Negative attention is better than no attention at all??? Physical, mental, emotional abuse is better than nothing??

Low
self-esteem? “But he/she really loves me. It must be something I am
doing wrong.” “I can’t do any better. I am not worthy of any better.” If
he/she loved you would they be abusing you?

I can honestly say
that I can find no reason for an adult to stay in an abusive
relationship when they are the ones being abused.

Okay, here may
be a very politically incorrect question. When a person does get out of
an abusive relationship why do they have to keep on ‘whining’, talking
about and blaming everything they do and that happens to them after the
relationship is over on the abuse?

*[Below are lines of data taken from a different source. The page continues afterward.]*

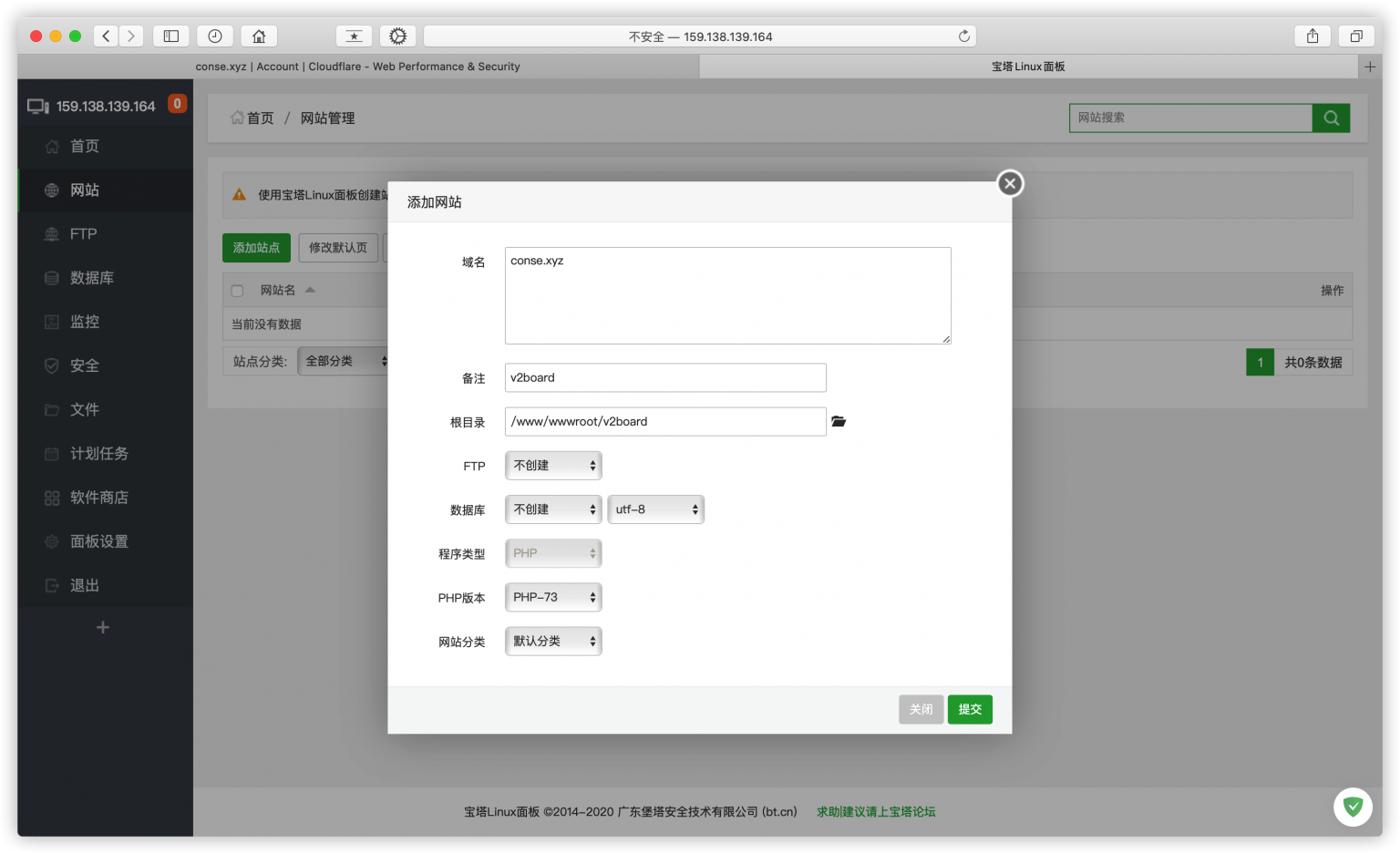Viewport: 1400px width, 854px height.
Task: Click the 求助|建议请上宝塔论坛 footer link
Action: point(876,811)
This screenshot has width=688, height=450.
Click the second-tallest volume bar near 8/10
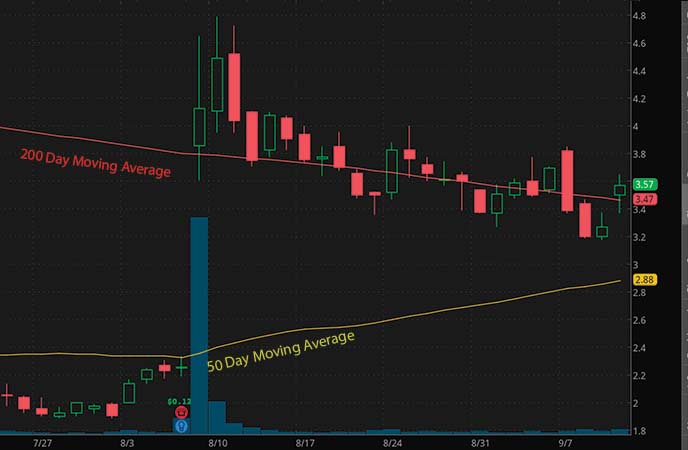pos(217,418)
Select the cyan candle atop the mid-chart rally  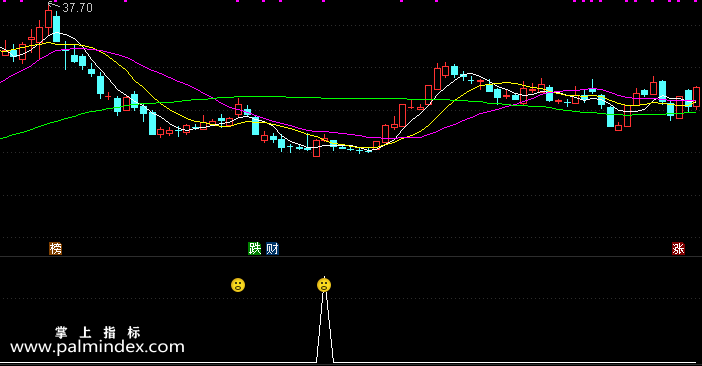click(454, 71)
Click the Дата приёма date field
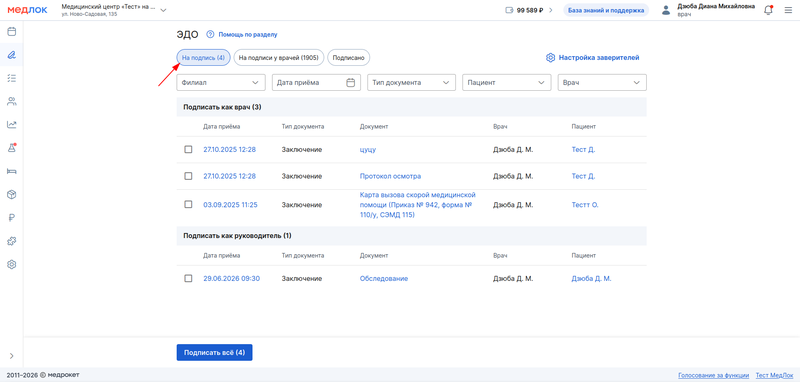 [316, 83]
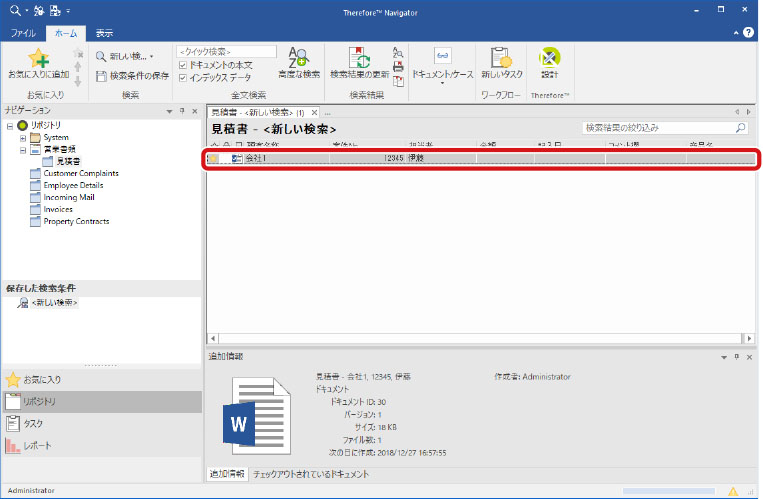Image resolution: width=763 pixels, height=499 pixels.
Task: Click the help question mark icon
Action: (x=749, y=33)
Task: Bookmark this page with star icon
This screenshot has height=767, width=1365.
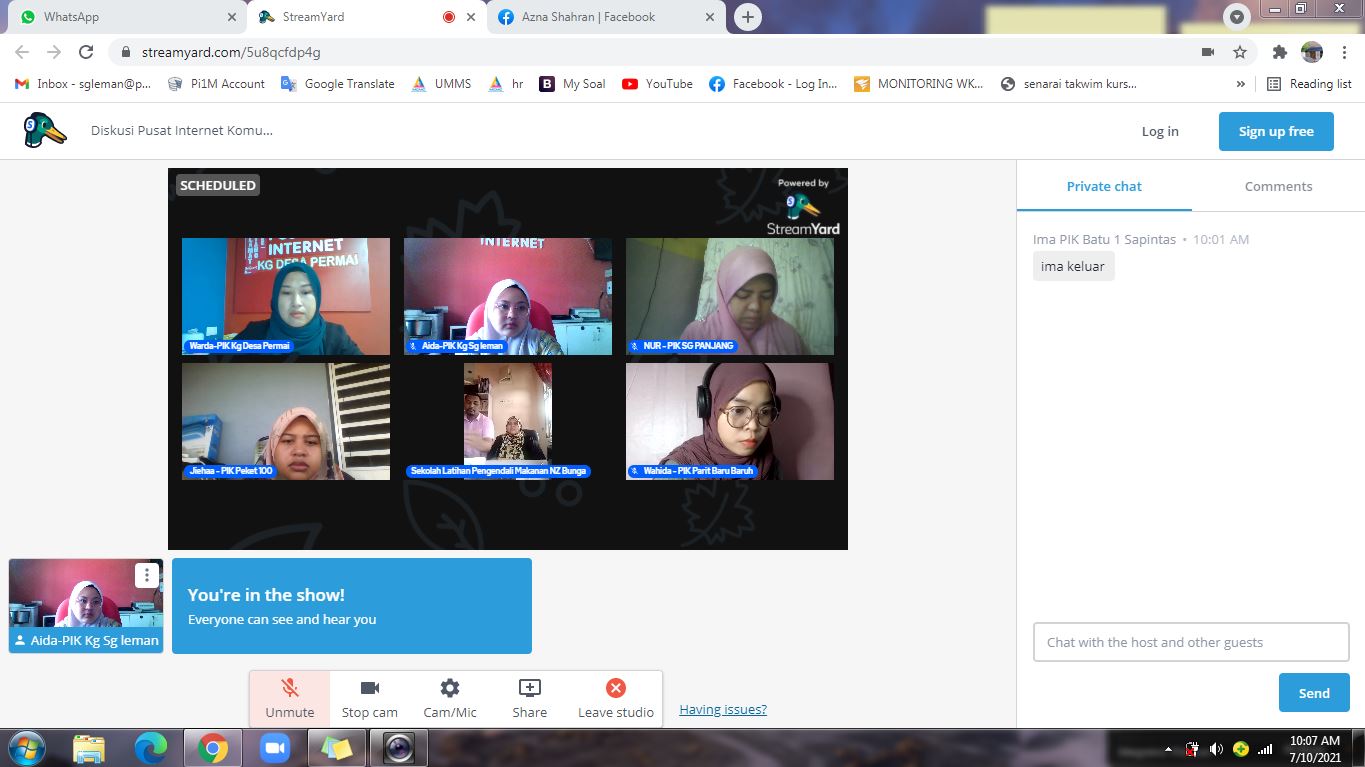Action: pos(1240,52)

Is it that they didn’t go through
recovery? That they can get sympathy by saying, “Poor little me.”? When
do they put their past behind them and get on with their life?

To
a certain extent I guess I can understand some of the motivation of the
abuser. It gives them a feeling of power/control of another human
being. They feel fear of them will make them loved. They were taught to
abuse others to get what they want/need. Being so imperfect themselves
they want the other person to love them in spite of the imperfections,
to show that they are worthy to be loved. They can only feel emotions
when abusing someone else.

What does an abuser get out of abusing
a child? Abusing someone not as strong physically as they are? What
kind of power can/do they feel?

What I am trying to understand is why a person would allow themselves to be abused and why a person feels they must abuse?

I
really would like to get some insight into this whole topic and would
appreciate any feed back—if you would prefer not to answer in a public
forum like this please feel free to e-mail me at
GreatMartin2003@yahoo.com

(This
is a repeat of a blog I posted in 2007--something happened last week
that made me think of it again and still looking for answers.)

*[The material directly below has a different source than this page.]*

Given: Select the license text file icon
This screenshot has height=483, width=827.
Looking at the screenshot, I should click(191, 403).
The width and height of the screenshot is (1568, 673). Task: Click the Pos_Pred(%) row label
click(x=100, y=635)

******************************************************************

"Reflect upon

your present blesings

of which everyone has many."

Charles Dickens
(From Maria's cards)

posted on Apr 25, 2012 5:49 PM ()

Comments:

In a couple of cases I know about, it was verbal abuse, and both of the women had married young, had never worked outside the home, and didn't trust that they could survive on their own. One of them did get away after she came into some money from her parents, and she's glad she did.
comment by troutbend on Apr 26, 2012 7:16 AM ()
I have often pondered this same issue. mebee it is about fear of the unknown, even when the known is terrible. I dunno.

reguards
yer puzzeled as well pal
bugg
comment by honeybugg on Apr 26, 2012 3:58 AM ()
I put myself in the mindset of a victim only it was different circumstances--I do know some people like to play 'poor little me'--some feel negative attention is better than no attention at all--knowing what you have, as bad as it is, can make the unknown more fearful--even with all that why doesn't a person leave the first time they (or their children)are abused??? That is what I am trying to understand--why wait to get threatened to get killed?
comment by greatmartin on Apr 25, 2012 8:09 PM ()
"I can honestly say that I can find no reason for an adult to stay in an abusive relationship when they are the ones being abused."

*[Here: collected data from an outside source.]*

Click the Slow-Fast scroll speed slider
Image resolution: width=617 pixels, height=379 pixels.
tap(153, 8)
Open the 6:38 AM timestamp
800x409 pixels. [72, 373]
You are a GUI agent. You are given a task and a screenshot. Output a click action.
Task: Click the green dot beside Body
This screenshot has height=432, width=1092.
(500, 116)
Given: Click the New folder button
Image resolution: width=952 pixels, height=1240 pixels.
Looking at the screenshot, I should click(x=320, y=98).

You seem to already have many of the answers. What you need to do is re-frame the questions. It's not about reason. How does a person fall into the mindset of being a victim? Why are they willing to let another control their emotions? Why do they choose (at some point) not to be in charge of their own destiny? If you get personal replies, you'll probably see something like, "he/she threatened to kill me if I left". And it does happen, so it's no idle threat. These situations don't develop overnight--patterns develop slowly. Same thing happens in other areas of life... odd/unhealthy behavior becomes natural and change is threatening.
comment by jjoohhnn on Apr 25, 2012 7:54 PM ()
I put myself in the mindset of a victim only it was different circumstances--I do know some people like to play 'poor little me'--some feel negative attention is better than no attention at all--knowing what you have, as bad as it is, can make the unknown more fearful--even with all that why doesn't a person leave the first time they (or their children)are abused??? That is what I am trying to understand--why wait to get threatened to get killed?